My tears also reflected my pride in America. The Flight 93 passengers faced a choice of doing nothing and living a little longer; or fighting and dying to protect our nation from the hijackers' evil plans. They bought us our first victory. And my pride in my country's response continues. Our enemies (and, to my despair, a lot of my fellow citizens too) thought we were too weak willed to fight back. They thought we were sheep to be slaughtered in their perverse rituals of death. We have continued to fight back. And how we have fought! We reached around the globe and smashed the Taliban. We plunged our sword into the al Qaeda scum and grievously wounded them. We continue to hunt them. And Iraq is next. Despite the chorus of doubters around the world who condemn us for fighting, who say we deserved this, who tremble at every shadow that they see, expecting dire consequences of fighting, we prepare to end Saddam's regime. Our forces quietly deploy. We have replenished our war stocks. We will invade and the Devil with our critics. We will not just sit and take this. We will not be victims. We did not deserve this horror. And we will prevail. I am still angry at what they did to us.

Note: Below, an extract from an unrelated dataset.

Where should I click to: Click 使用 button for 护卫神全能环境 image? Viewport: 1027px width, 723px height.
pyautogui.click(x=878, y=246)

Has everything changed? One year after they attacked us, the terrorists haven't taken my life from me. I live it. I enjoy it. I plan for the future. In its details, my life is marked by continuity.

They have given me anger. Anger at them for killing us. Anger at those who are not roused to anger over being attacked. Anger against those who insist we somehow earned this horror. Anger at those who would stand in our way as we fight back.

They also gave me a city to love and embrace. I used to think little of New York City. The people were rude and cold and haughty. I had no need for them. But now, after they became the front line of the first battle of this latest round of fighting against the terrorists, I care about what happens to them. I want vengeance for them-for us.

Is this a petty thing to say? That the terrorists gave me a city? A self-centered thing to consider? I don't know. I don't think it is about me claiming some special impact of the day. As I said, my life goes on. I am fine. I will not sink into a cult of victimhood over this attack. But embracing New York is a refusal to fall back into pre 9-11 thought patterns.

Ich bin ein New Yorker, I guess.

Remember the horror we felt a year ago. Remember the vulnerability that was thrust upon us. Remember the barbarism of our enemies. Remember that our enemies would kill us in the millions if they could and praise God for the glorious opportunity to do so. The tears we shed today must remind us that failure to fight and win will lead to more tears for future victims. Let our enemies cry instead. I don't care. I feel no sympathy for them.

War is thrust upon us. Do not try to understand our enemy's motives. Just go after them. Kill them all. Every damn last one of them. God have mercy on anyone who stands in our way.